### Document section
Saving Big Forests to Save The Planet
Air Date: Week of October 21, 2022
John Reid and Thomas Lovejoy’s 2022 book “Ever Green: Saving Big Forests to Save the Planet” (Photo: Courtesy of W. W. Norton)
Protecting the remaining intact big forests on Earth offers a low-cost and highly beneficial way to mitigate the climate crisis. The new book “Ever Green: Saving Big Forests to Save the Planet”, coauthored by economist John Reid and the late ecologist Tom Lovejoy, puts a spotlight on these so called “mega forests”. John Reid joined Host Steve Curwood to describe these majestic places, the threats they face, and why they are worth protecting.
Transcript
CURWOOD: Some proposals for mitigating the climate crisis require huge societal changes or unproven technological innovations. But protecting the remaining intact big forests on Earth is by comparison a bargain. The new book “Ever Green: Saving Big Forests to Save the Planet”, coauthored by economist John Reid and the late ecologist Tom Lovejoy, puts a spotlight on these so called “megaforests”. Thomas Eugene Lovejoy III passed away in December 2021 and we remembered his huge contributions to conservation on this show earlier this year. And although he’s gone from this world, Tom continues to teach us how to take care of it. I spoke with his coauthor John Reid about these forests and the opportunity they present in mitigating climate change.
John, welcome to Living on Earth.
REID: Thank you so much, Steve. It's an honor to be here.
CURWOOD: Your book is all about megaforests. What exactly is a megaforest? And how many of them are there? And where do we find them on the planet?
REID: So, the term “megaforest”, we use to describe five forests that are still with us here on planet Earth. And the characteristics of these forests, first of all, that they're big, they're continental in scale, and that a good part of those forests is still intact in pieces of at least 500 square kilometers. There are three tropical forests: the Amazon, the Congo, and the island of New Guinea, and then two boreal forests: the forest that covers a good part of the state of Alaska, and then goes all the way across northern Canada, just below the the tundra zone, and the Russian Taiga, which is a forest that spreads from the Bering and Pacific sea coast of Russia, all the way across the continent to Scandinavia. And this used to be just one boreal forest at certain times when the sea level was low enough to expose the Bering Land Bridge, so you see remarkable similarities between the organisms that are on both sides of the Pacific in these boreal forests.
CURWOOD: What, between the caribou and the reindeer?

### Supplied data
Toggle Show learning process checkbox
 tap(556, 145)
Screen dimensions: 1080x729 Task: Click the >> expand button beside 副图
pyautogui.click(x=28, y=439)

### Work to be completed
Transcribe the megaforests page from "Protecting the remaining intact big forests on Earth offers" to "are worth protecting.". The data stand apart from the megaforests page and bear no relation to it.

### Exercise answer
Protecting the remaining intact big forests on Earth offers a low-cost and highly beneficial way to mitigate the climate crisis. The new book “Ever Green: Saving Big Forests to Save the Planet”, coauthored by economist John Reid and the late ecologist Tom Lovejoy, puts a spotlight on these so called “mega forests”. John Reid joined Host Steve Curwood to describe these majestic places, the threats they face, and why they are worth protecting.